## What you are asked to do
Please rewrite the records from their start through the line containing "Looking at the screenshot, I should point(179,438).", replacing "Safari" with "Chrome" and changing nothing else. Leave the pictures out of your version.

## Word and item position records
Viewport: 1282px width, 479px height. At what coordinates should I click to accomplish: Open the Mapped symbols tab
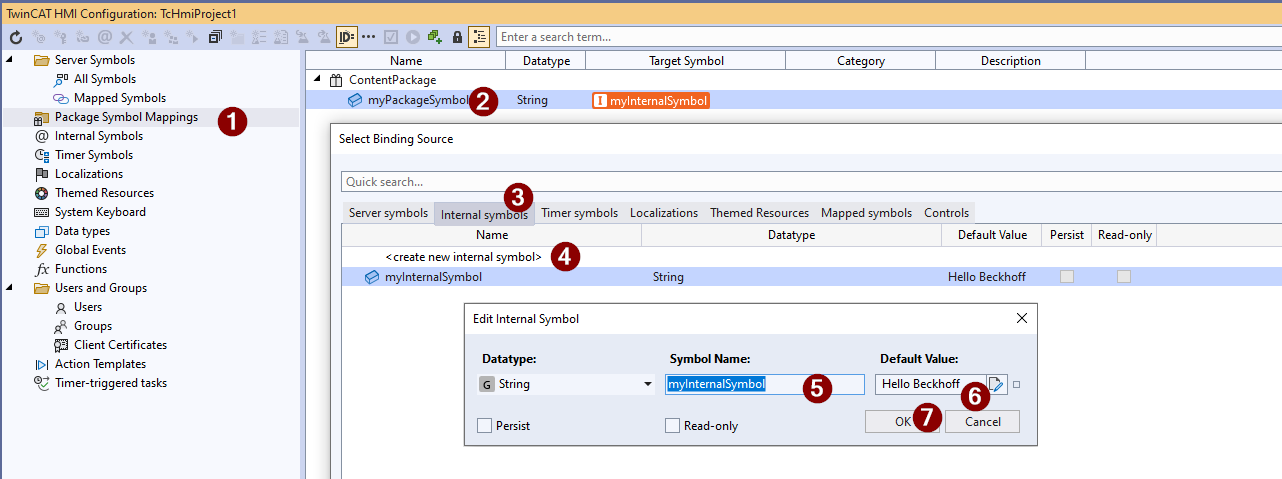coord(866,213)
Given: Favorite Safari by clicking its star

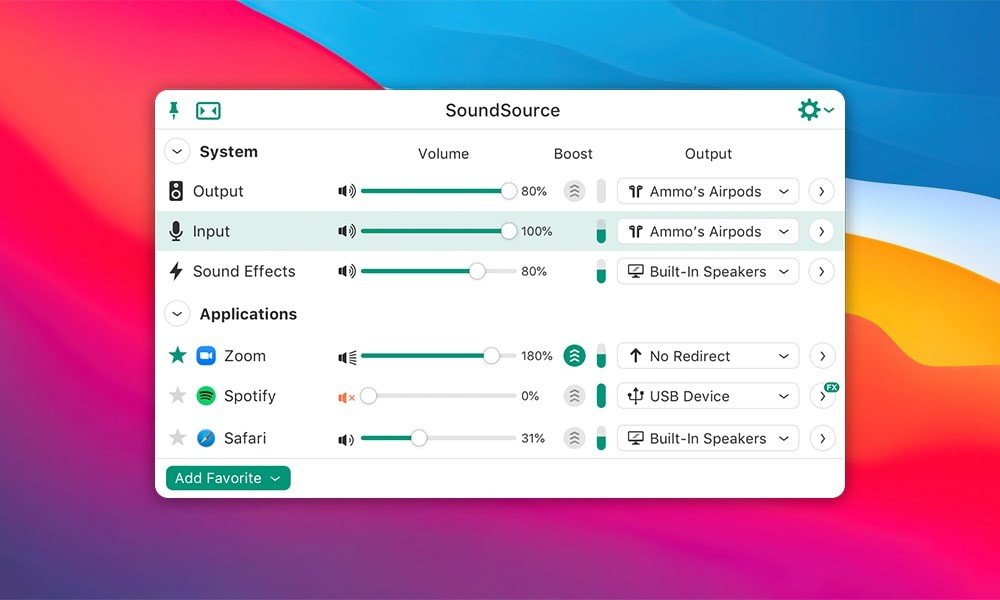Looking at the screenshot, I should point(179,438).
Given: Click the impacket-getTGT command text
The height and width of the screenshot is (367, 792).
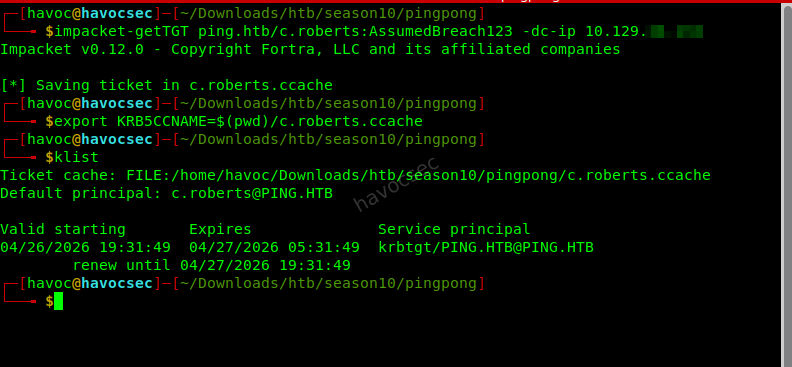Looking at the screenshot, I should (x=121, y=32).

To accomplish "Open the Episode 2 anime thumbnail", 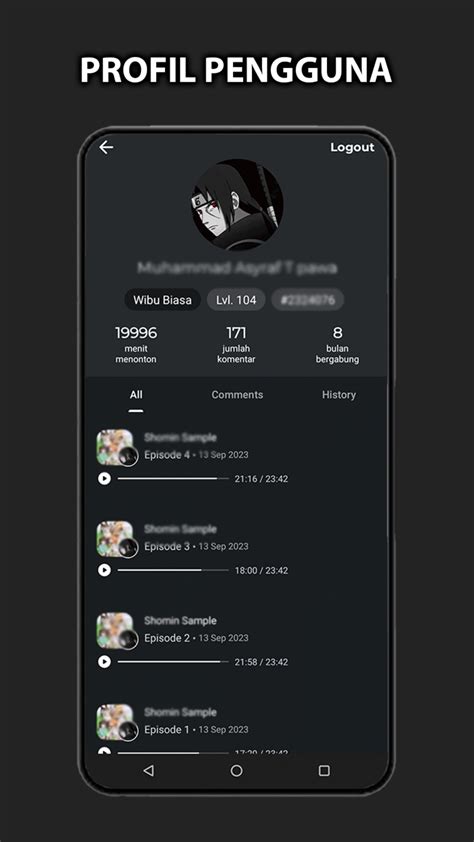I will coord(115,630).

## Completed exercise
Viewport: 1282px width, 479px height. At what coordinates should I click to accomplish: Open the Mapped symbols tab
coord(866,213)
Given: Favorite Chrome by clicking its star

Looking at the screenshot, I should point(179,438).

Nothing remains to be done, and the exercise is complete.